DENTRO GLI ECOSISTEMI DI MILIARDI DI ANNI FA
La chiave d’accesso al mistero di periodi a noi sconosciuti sta nelle foglie. Si sono focalizzati sulla vegetazione, in particolare su microscopici frammenti di fossili di piante, gli studi dei ricercatori dell’Università di Washington. In questo modo sono riusciti a ricostruire come la vegetazione abbia risposto ai cambiamenti climatici. Si sono concentrati su fossili recuperati in Patagonia e risalenti a un periodo compreso tra 49 e 11 milioni di anni fa.

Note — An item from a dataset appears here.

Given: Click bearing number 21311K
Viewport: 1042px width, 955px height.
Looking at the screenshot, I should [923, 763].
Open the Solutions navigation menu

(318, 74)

Sotto la lente di ingrandimento, le foglie del passato hanno rivelato la struttura e la densità degli alberi, oltre alla loro distribuzione. Tracciare questa mappa ‘verde’ è uno strumento importante non solo per conoscere il nostro passato, ma anche per intuire cosa potrebbe accadere in futuro in base all’evoluzione del nostro clima.

IN FONDO AL VULCANO
Non solo pianeti e corpi celesti lontani: la Nasa focalizza la sua attenzione anche su qualcosa di molto più terrestre, come i vulcani. Gli scienziati del Jet Propulsion Laboratory di Pasadena hanno messo a punto un piccolo robot speciale. Il suo nome è VolcanoBot e la missione che affronta è quella di intrufolarsi dentro alle cavità vulcaniche da cui fuoriesce il magma. VolcanoBot, grande poco più di una mano, riesce a raggiungere zone impensabili per l’uomo e grazie ai dati che raccoglie è possibile ricostruire delle mappe 3D. I primi esperimenti sono andati bene, e così è stato approntato già un robot di seconda generazione, più grande di diversi centimetri e con camere più sofisticate, in grado di riprendere ogni dettaglio. Per il momento sono allo studio i vulcani terrestri, ma un domani la Nasa potrebbe portare i suoi occhi su quelli di altri pianeti.